Excerpt provided: Begin

By creating income earning assets, we can generate employment opportunities through which poors can raise their income which ultimately helpful in improving standard of living. Thereby, it address the problem of poverty.

5. The three dimensional attack on poverty adopted by the government has not succeeded in poverty alleviation in India. Comment.


The three dimensional approach of economic growth, employment generation and alleviating poverty could not achieve the desired result. Although there has been a reduction in the percentage of absolute poor in some of the states but still the poor people lack basic amenities, literacy, and nourishment. This is because of

→ Unequal distribution of land and other assets among rich and poor farmers.

→ Improper implementation of poverty alleviation programmes by ill-motivated and inadequately trained bureaucrats further worsened the situation.

→ Corruption along with the inclination towards interest of elites led to an inefficient and misallocation of scarce resources.

6. What programmes has the government adopted to help the elderly people and poor and destitute women?


National Social Assistance programme is one of the programme started by government to help the elderly people and poor and destitute women This programme targets elderly people, widows and the poor and destitute women who are alone and have no one to take care of them. Under this programme, these targeted people are given pension to sustain their livelihood.

7. Is there any relationship between unemployment and poverty? Explain


There is direct relationship between between unemployment and poverty. Unemployment leads to poverty and poverty in turn leads to unemployment. Unemployment is sign of poverty It leads to hunger, gloom, indebtedness etc. An unemployed person has no means to earn money and cannot fulfill his own and his family's basic needs. He and his family cannot avail quality education, medical facilities and has no means to create income-earning assets.

8. Suppose you are from a poor family and you wish to get help from the government to set up a petty shop. Under which scheme will you apply for assistance and why?


For setting up a petty shop, I would apply for financial assistance under the programme of Prime Minister's Rozgar Yojana (PMRY). Under this programme, an unemployed educated person from low-income family in rural and urban areas can set up any kind of enterprise that can generate employment.

9. Illustrate the difference between rural and urban poverty. Is it correct to say that poverty has shifted from rural to urban areas? Use the trends in poverty ratio to support your answer.

Excerpt provided: End
Listed entries: Begin

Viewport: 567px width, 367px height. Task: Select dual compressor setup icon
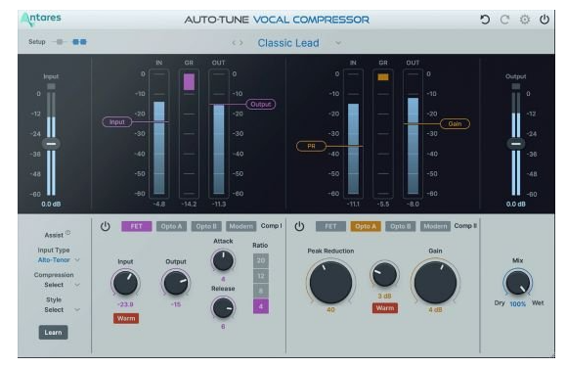coord(79,42)
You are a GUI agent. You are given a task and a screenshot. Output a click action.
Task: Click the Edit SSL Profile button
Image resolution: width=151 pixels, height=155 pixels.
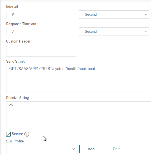pos(117,149)
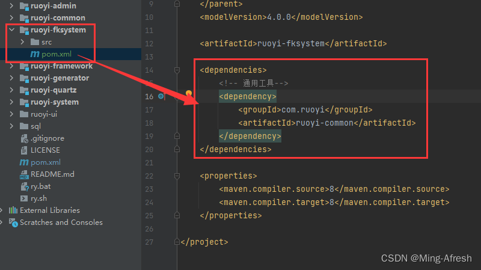
Task: Fold the properties block on line 22
Action: [176, 176]
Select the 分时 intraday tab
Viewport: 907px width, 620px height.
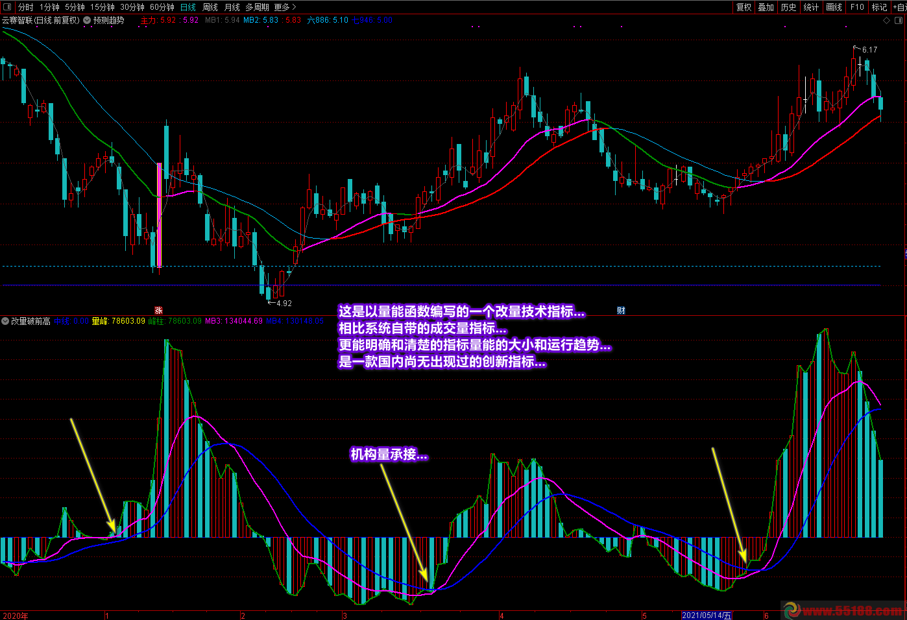click(x=25, y=7)
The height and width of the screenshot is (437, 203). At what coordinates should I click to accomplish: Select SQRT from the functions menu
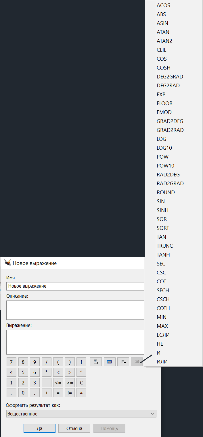coord(163,228)
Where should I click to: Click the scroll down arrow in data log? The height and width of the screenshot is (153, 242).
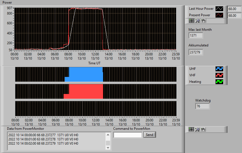click(x=108, y=147)
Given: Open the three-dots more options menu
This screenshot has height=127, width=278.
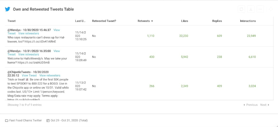Looking at the screenshot, I should tap(260, 9).

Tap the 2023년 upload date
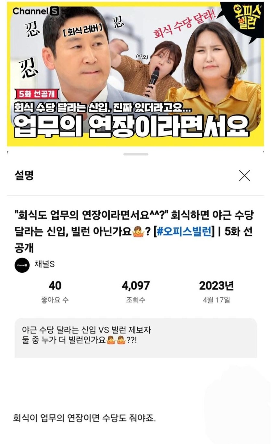pyautogui.click(x=216, y=286)
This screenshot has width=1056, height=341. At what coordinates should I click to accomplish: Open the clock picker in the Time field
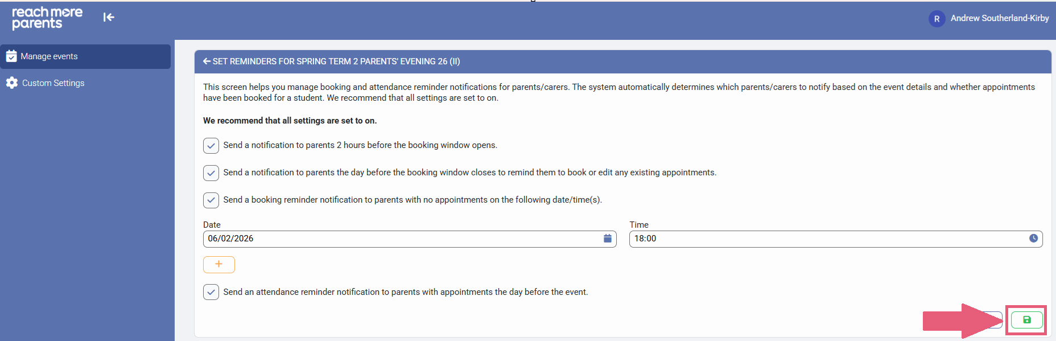[x=1033, y=239]
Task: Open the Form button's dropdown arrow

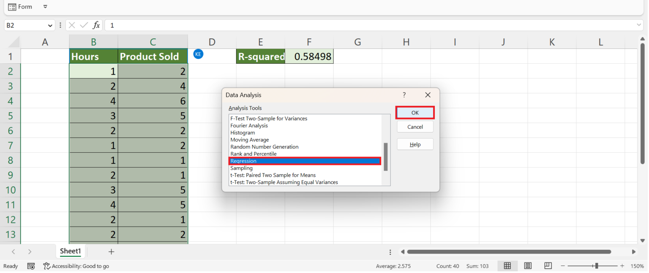Action: (45, 7)
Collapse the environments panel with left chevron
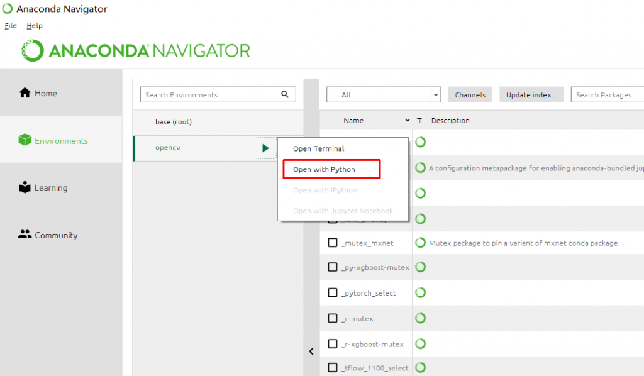Screen dimensions: 644x376 tap(311, 351)
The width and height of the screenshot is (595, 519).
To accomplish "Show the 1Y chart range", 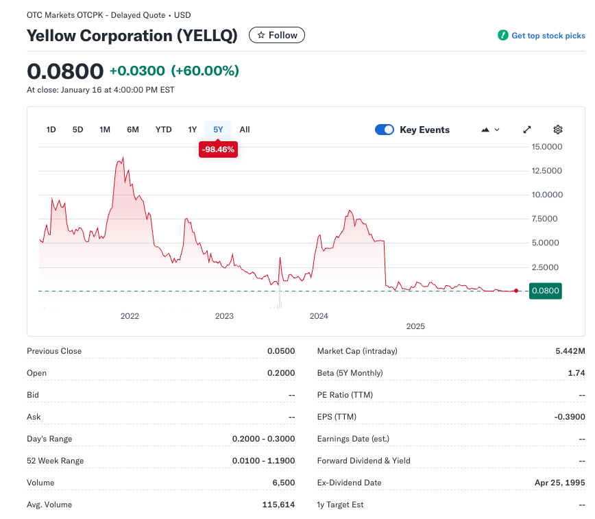I will (x=193, y=130).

Listed entries: End

Exercises:
**1)** In the excerpt on poverty, who receives a pension under the National Social Assistance programme?
**2)** Do these statements agree with the excerpt on poverty? For each, answer yes or no and quote the deciding words. (a) Corruption is blamed for a misallocation of scarce resources. (b) Under the Prime Minister's Rozgar Yojana, only people in rural areas can set up an enterprise. (c) The percentage of absolute poor has fallen in every state.
**3)** Continue the excerpt on poverty from its last line.

Answers for this exercise:
**1)** Elderly people, widows, and poor and destitute women who are alone and have no one to take care of them.

**2)**
(a) Yes: "Corruption along with the inclination towards interest of elites led to an inefficient and misallocation of scarce resources."
(b) No: "an unemployed educated person from low-income family in rural and urban areas can set up any kind of enterprise"
(c) No: "there has been a reduction in the percentage of absolute poor in some of the states"

**3)**
The difference between rural and urban poverty is the nature of poverty. In rural areas, poor people are those who are landless agricultural labourers, small and marginal farmers. While in urban areas, poor people are those who are unemployed, underemployed or employed in low productivity occupation with low wages.

Poverty Ratio

Rural (%)
Urban (%)
Total (%)
2004-05 comparable with 1993-94
Estimates Source : Planning Commission Estimates (Uniform Reference Period)

Yes, it is correct to say that poverty has shifted from rural to urban areas. Above data show that rural poverty has declined significantly from 56.4% in 1973-74 to 28.3% in 2004-05 whereas decline in urban poverty (from 49% to 25.7%) is not that significant. Further, the gap between the rural and urban poverty ratios which was around 7% in 1973-74 fell to just around 2% in 2004-05 again signifying the shift in poverty from rural to urban areas.

10. Suppose you are a resident of a village, suggest a few measures to tackle the problem of poverty.


Being a resident of a village, I would suggest the following measures to tackle the problem of poverty:
→ Identification of poor.
→ Generating employment opportunities for the identified poor.
→ Free access to education and health care facilities.
→ Establishment of small scale industries.
→ Redistribution of income-earning assets.
→ Encouraging poor for their active participation
→ Organising Training Camps and Night Classes for imparting vocational training to unskilled labourers.
→ Advancing financial and technical assistance to establish small enterprises.
→ Upgradation of agricultural practices to raise productivity
→ Enforcement of measures to check population growth.
→ Development of infrastructure.
→ Motivating the poor to acquire skills, information and knowledge.